In June 2014 the federal government of Canada announced the decision to build a pipeline across the country. The pipeline includes an extension of existing pipeline tracks to carry higher volumes of bitumen from Alberta to the coast of British Columbia. However, the reactions from environmental groups were extremely controversial. Opposing parties point out the importance of environmental goals to reduce fossil fuel consumption and in result decrease CO2 emission. Trudeau announced to reduce CO2 emission to 30% by 2030. To achieve this goal, Canada is aiming to continuously implement top-edge technologies, such as the production of carbon fibre from greenhouse gas. According to Trudeau's plans, these futuristic technologies will help federal states to restructure their economies and gain a sustainable lead. Nevertheless, it will be a challenge for Trudeau to find a majority, since Canada runs on a federal province consensus and these states have quite opposing agendas.

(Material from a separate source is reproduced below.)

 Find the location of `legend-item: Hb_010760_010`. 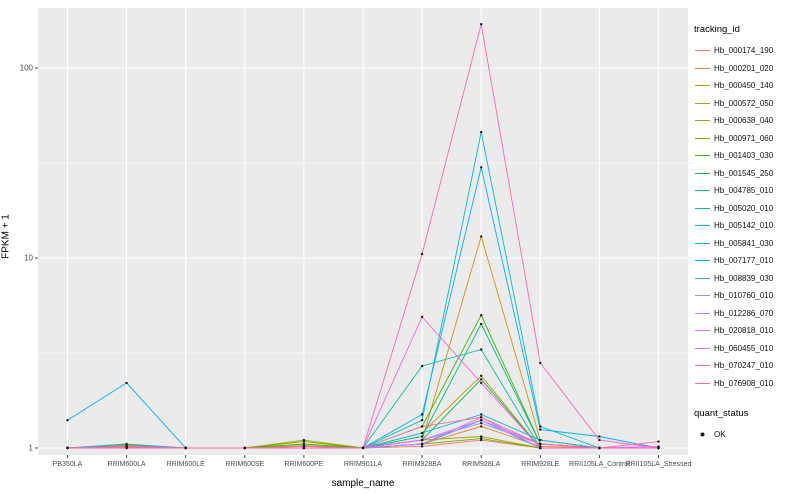

legend-item: Hb_010760_010 is located at coordinates (747, 296).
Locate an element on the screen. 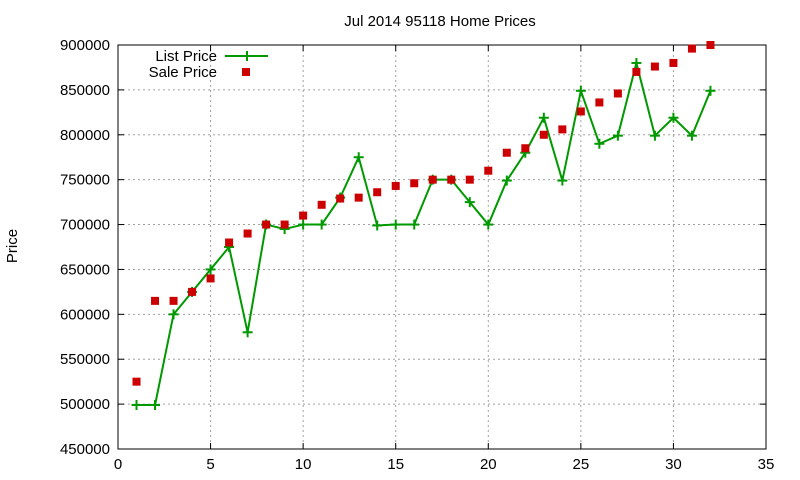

Alberta generates about 81% of Canada's gas and oil. Due to its industry structure, the state also produces about 40% of Canadas total CO2 emissions. At the same time, Alberta has a rather low population density. Only 12% of all Canadians live in Alberta. Many local jobs in Alberta depend on the oil and gas industry. Therefore, Alberta’s leading politicians demand high investments into the oil industry and infrastructure. Initially, the leading parties in Alberta were supporting Trudeau’s environmental goals. However, last August, the premier of Alberta withdrew her support from Trudeau’s plan when the federal government did not immediately appeal against a court ruling haltering construction of the Trans Mountain expansion. This pipeline expansion would have almost tripled the pipeline capacity. Canada is already exporting most of the oil and gas production.

The Economist (2018) suggests that Alberta should shift its primary focus from the oil and gas industry to more environmentally-friendly solutions to gain economic flexibility. Also, the production of oil and gas in Canada is technologically advanced and more environmentally friendly than in the US. However, fossil fuels will not be a sustainable economic source for future growth.

The article has multiple touchpoints to the North American Business context. Although the planned pipeline crosses North America entirely and consequently supports the North American trade, its impact is not limited to an economic viewpoint. The pipe project is affected by all topics that we will cover in the North American Business context, due to the involvement of diverse stakeholders, such as companies, indigenous people, environmentalists, and politicians. While newspapers mainly outline the economic impact, the pipeline would also involve social, environmental, and legal aspects. The pipelines realization would affect indigenous peoples’ land rights, since the pipelines expansion will cross their terrain. Politicians discuss to what extent the First Nations must be involved in the planning and if they are eligible to participate in the generated profits.

Besides, the environmental impact is highly controversial. On the one hand, the expansion of the oil production will harm Canada’s CO2-Emission footprint. On the other hand, oil production in Canada is much more sustainable than in the US, especially when considering the plans from David Sacks to use more technologically advanced systems. In consequence, the pipeline project might, even though it will increase the Canadian CO2 emission, decrease the CO2 emission on a global scale by shifting the production from the US to Canada.

By taking into account that the trade to the US is curial to the pipelines plans, the political situation gains importance. Even though the Canadian oil is competitive on a sustainable level, the oil price estimated might be too high to compete with the recent decreasing world commodity price. Since president Trump lowered the US environmental standards, the oil production in the US became more competitive on a price level. Since Trump is doing the opposite to the Obama administration, the political situation is quite uncertain, and long-term plans are risky. The election of Trump also harms Trudeau’s plans to realize environmentally sustainable options, since these technologies require higher investment and are less cost competitive on the world market, at least in the short term.